> _Stored data entries_
+ + +
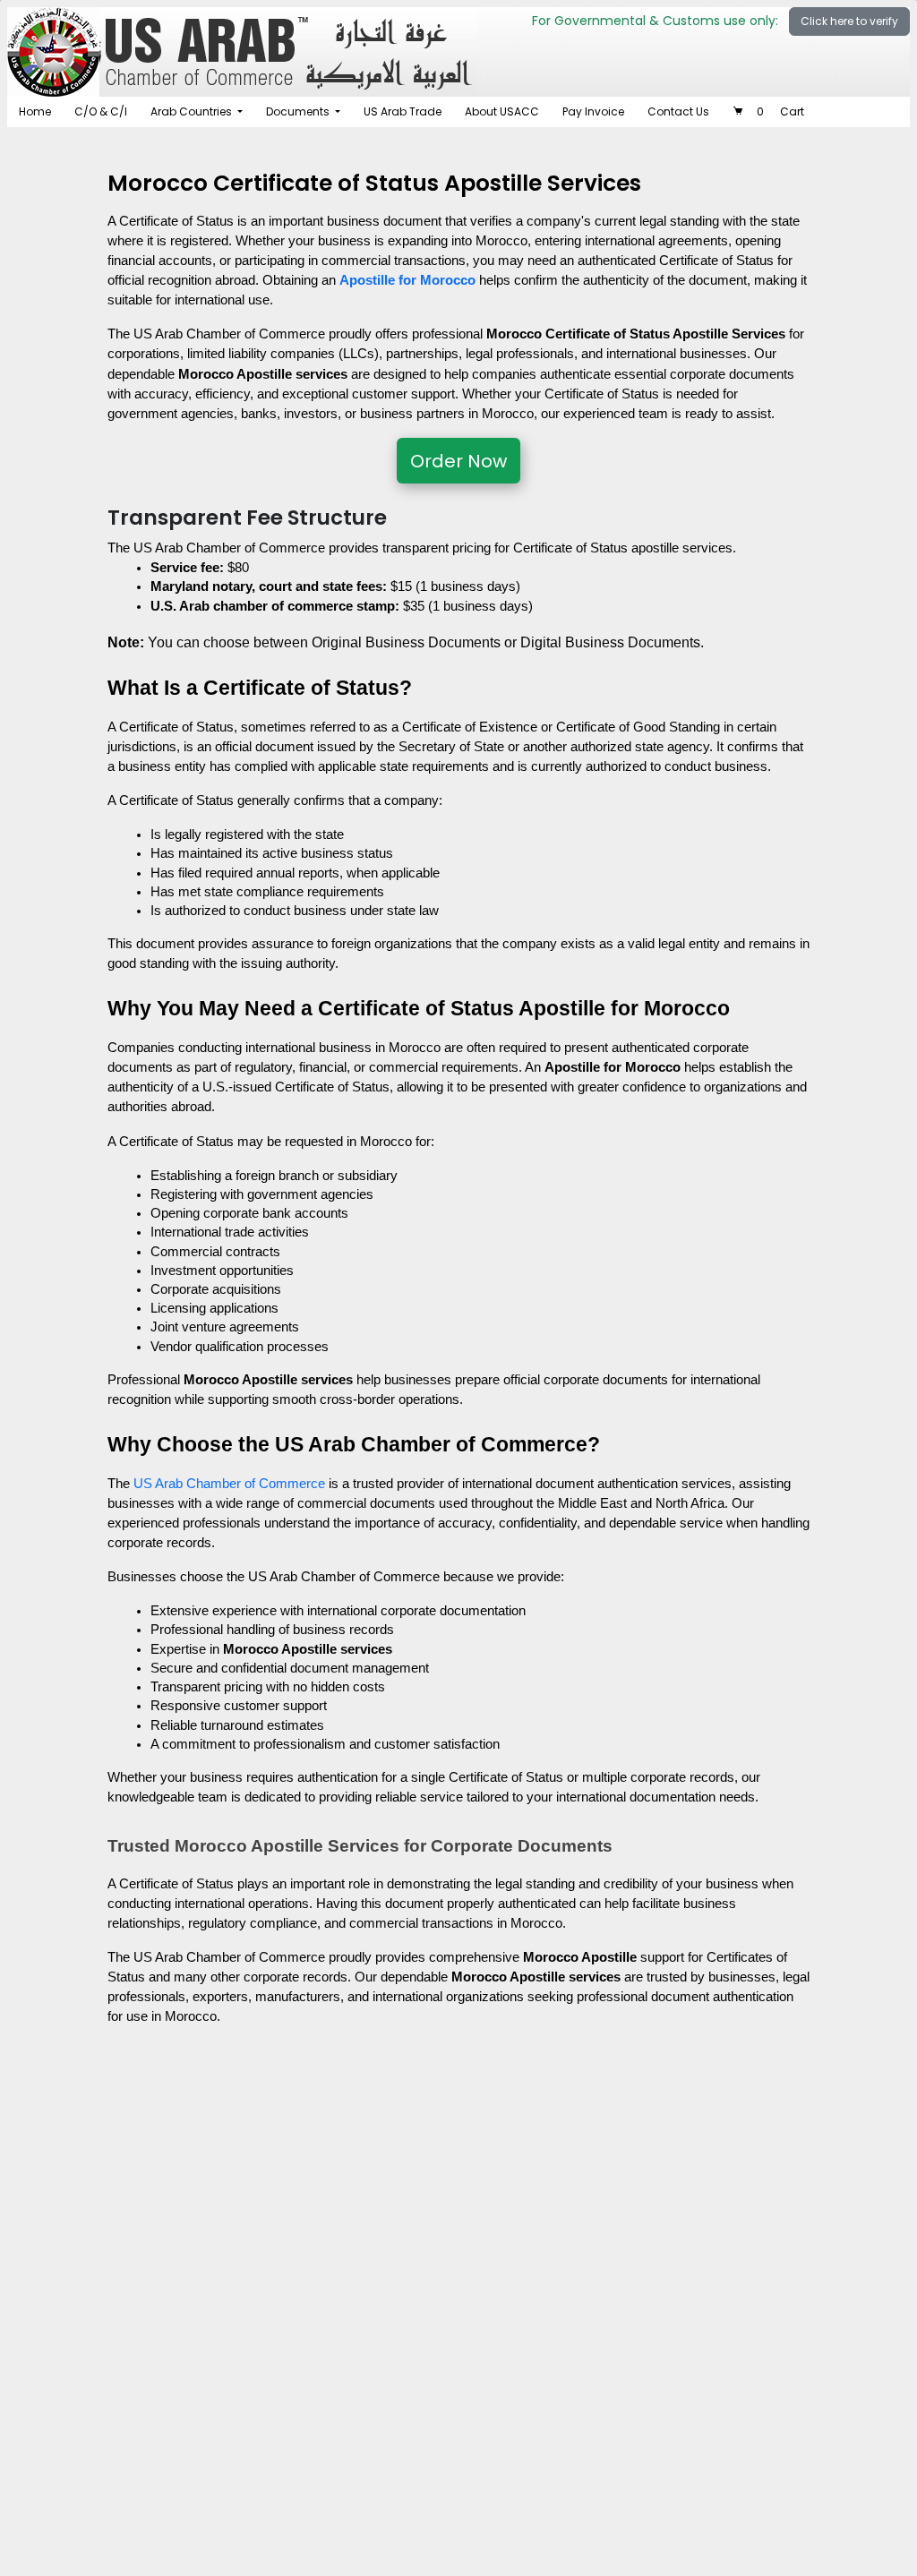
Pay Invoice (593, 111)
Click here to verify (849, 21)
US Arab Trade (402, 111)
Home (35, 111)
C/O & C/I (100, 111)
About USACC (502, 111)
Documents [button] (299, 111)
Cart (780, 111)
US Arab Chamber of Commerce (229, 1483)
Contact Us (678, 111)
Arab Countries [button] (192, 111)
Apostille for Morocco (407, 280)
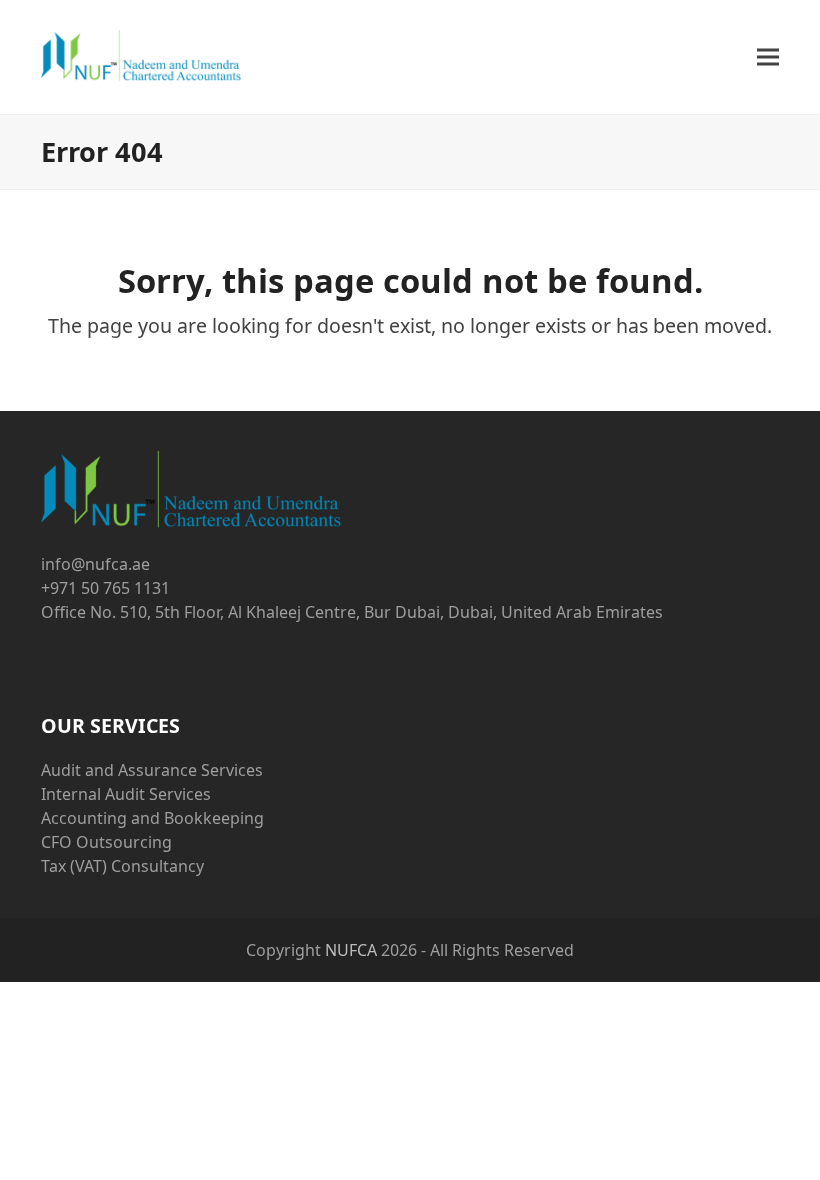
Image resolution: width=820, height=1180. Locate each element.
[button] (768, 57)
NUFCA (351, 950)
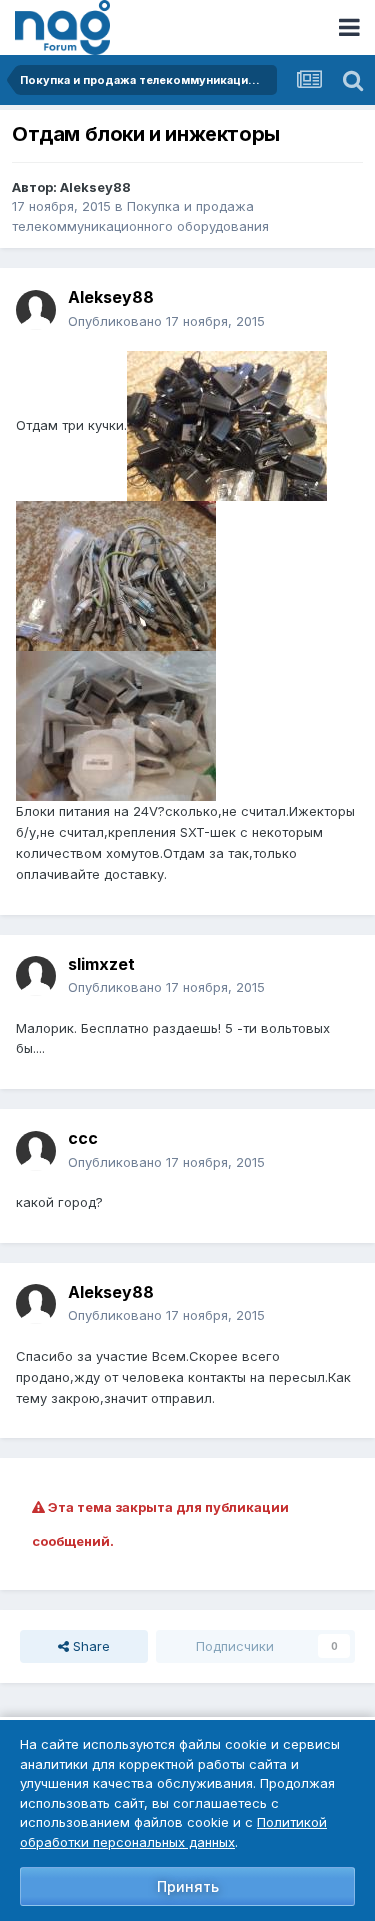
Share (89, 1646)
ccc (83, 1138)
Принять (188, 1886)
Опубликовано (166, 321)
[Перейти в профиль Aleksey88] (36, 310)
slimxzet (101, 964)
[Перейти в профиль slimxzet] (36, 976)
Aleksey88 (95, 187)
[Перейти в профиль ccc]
+ + +
> _Exercise description_
Copy out only the lines from the one containing "US Arab Chamber of Commerce (229, 1483)" to the end of the entries, unchanged. Drop the pictures.

> _Answer section_
US Arab Chamber of Commerce (229, 1483)
Contact Us (678, 111)
Arab Countries [button] (192, 111)
Apostille for Morocco (407, 280)
Image resolution: width=820, height=1180. Locate each element.
[button] (768, 57)
NUFCA (351, 950)
Share (89, 1646)
ccc (83, 1138)
Принять (188, 1886)
Опубликовано (166, 321)
[Перейти в профиль Aleksey88] (36, 310)
slimxzet (101, 964)
[Перейти в профиль slimxzet] (36, 976)
Aleksey88 (95, 187)
[Перейти в профиль ccc]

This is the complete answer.